Après la polémique sur son dessin consacré à l’inceste, Xavier Gorce claque la porte du "Monde"

Publié le 21 janvier 2021 à 8h38, mis à jour le 26 janvier 2021 à 20h53
Après la polémique sur son dessin consacré à l’inceste, Xavier Gorce claque la porte du "Monde"
Source : AFP

MALAISE - Publié dans la newsletter du journal "Le Monde", un dessin de Xavier Gorce consacré à l’inceste a suscité la colère de nombreux internautes. Désavoué publiquement par la direction du quotidien, le dessinateur de presse a décidé de mettre fin à leur collaboration.

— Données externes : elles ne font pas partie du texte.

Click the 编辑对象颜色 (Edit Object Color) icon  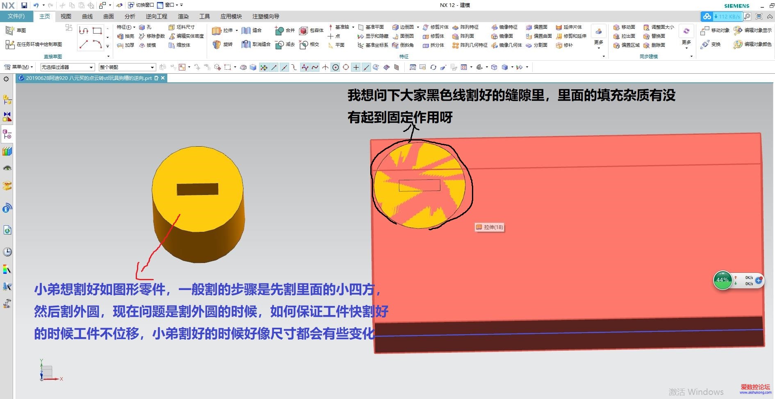point(738,44)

S’il regrette une mauvaise compréhension de travail, l’intéressé refuse toutefois de parler de censure.

La décision est "personnelle, unilatérale et définitive". Dans un tweet publié ce mercredi, le dessinateur de presse Xavier Gorce annonce qu’il ne travaillera plus avec Le Monde. C’est l’épilogue d’une polémique née la veille sur les réseaux à la suite de la publication, dans la newsletter du quotidien, d’un de ses dessins illustrant le thème de l’inceste, dans l’actualité depuis la parution du roman de Camille Kouchner, La Familia Grande.  

"Si j'ai été abusé par le demi-frère adoptif de la compagne de mon père transgenre devenu ma mère, est-ce un inceste ?", y demande un petit pingouin à son aîné...

Provocation ? Maladresse ? Mauvais goût ? De nombreux internautes vont s’émouvoir de dessin, reprochant au dessinateur de se moquer des victimes, voire de faire preuve de transphobie. Le week-end dernier, ils ont été nombreux à raconter leur histoire personnelle sur les réseaux avec le hashtag #MeTooInceste

Xavier Gorce s'explique

Interpellée par certains, la direction du Monde a réagi dans l’après-midi en présentant publiquement ses excuses sur son site internet. "Ce dessin peut en effet être lu comme une relativisation de la gravité des faits d’inceste, en des termes déplacés vis-à-vis des victimes et des personnes transgenres", a ainsi a directrice du Monde, Caroline Monnot, estimant que le dessin en question n’aurait pas dû être publié. 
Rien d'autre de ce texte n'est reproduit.